→ **Provided records**

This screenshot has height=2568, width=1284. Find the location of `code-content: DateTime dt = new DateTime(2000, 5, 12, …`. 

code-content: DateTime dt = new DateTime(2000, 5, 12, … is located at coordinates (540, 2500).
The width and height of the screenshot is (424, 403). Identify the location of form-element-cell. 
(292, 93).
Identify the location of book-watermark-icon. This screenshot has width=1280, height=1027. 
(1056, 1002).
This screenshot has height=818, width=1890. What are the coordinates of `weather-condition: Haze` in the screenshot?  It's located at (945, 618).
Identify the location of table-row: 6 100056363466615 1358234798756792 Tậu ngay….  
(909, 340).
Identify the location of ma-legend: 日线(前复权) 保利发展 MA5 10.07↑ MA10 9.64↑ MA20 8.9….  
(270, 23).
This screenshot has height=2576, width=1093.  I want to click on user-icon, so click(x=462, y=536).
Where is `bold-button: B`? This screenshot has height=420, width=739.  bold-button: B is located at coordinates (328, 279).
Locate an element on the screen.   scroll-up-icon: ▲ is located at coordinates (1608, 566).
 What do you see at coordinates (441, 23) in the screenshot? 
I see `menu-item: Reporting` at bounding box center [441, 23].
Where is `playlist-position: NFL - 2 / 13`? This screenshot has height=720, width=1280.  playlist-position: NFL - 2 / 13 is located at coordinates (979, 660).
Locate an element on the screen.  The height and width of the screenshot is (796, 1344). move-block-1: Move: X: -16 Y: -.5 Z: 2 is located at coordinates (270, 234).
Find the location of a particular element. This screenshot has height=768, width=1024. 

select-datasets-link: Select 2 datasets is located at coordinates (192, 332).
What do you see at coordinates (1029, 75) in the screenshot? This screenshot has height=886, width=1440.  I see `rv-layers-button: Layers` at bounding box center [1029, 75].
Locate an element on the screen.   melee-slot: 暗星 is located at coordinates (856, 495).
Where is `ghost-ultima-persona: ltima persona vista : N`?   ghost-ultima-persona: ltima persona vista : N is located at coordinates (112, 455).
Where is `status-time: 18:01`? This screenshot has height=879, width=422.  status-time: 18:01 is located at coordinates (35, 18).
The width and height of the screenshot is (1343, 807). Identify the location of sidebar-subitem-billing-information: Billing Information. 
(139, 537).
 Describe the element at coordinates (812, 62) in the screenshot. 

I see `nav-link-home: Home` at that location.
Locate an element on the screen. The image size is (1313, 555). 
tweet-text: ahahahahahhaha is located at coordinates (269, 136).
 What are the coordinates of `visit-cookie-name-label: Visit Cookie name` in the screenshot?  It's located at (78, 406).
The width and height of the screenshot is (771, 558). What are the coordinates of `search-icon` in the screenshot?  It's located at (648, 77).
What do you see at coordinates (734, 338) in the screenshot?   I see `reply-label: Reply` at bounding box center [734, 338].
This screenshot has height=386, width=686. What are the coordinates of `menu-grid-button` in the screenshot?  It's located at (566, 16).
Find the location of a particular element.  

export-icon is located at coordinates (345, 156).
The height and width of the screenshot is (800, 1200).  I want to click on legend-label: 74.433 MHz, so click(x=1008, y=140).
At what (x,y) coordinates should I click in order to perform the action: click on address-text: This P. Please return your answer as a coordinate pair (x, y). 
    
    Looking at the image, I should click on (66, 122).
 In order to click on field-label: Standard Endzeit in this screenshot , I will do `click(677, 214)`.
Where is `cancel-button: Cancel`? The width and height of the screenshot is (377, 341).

→ **Exercise aim**
Please rewrite the items starting with the first line and going on through the line with "(909, 340).", renaming "screenshot" to "screen capture" and leaving everything else unchanged.

→ **Solution**
This screen capture has height=2568, width=1284. Find the location of `code-content: DateTime dt = new DateTime(2000, 5, 12, …`. 

code-content: DateTime dt = new DateTime(2000, 5, 12, … is located at coordinates (540, 2500).
The width and height of the screen capture is (424, 403). Identify the location of form-element-cell. 
(292, 93).
Identify the location of book-watermark-icon. This screen capture has width=1280, height=1027. 
(1056, 1002).
This screen capture has height=818, width=1890. What are the coordinates of `weather-condition: Haze` in the screen capture?  It's located at (945, 618).
Identify the location of table-row: 6 100056363466615 1358234798756792 Tậu ngay….  
(909, 340).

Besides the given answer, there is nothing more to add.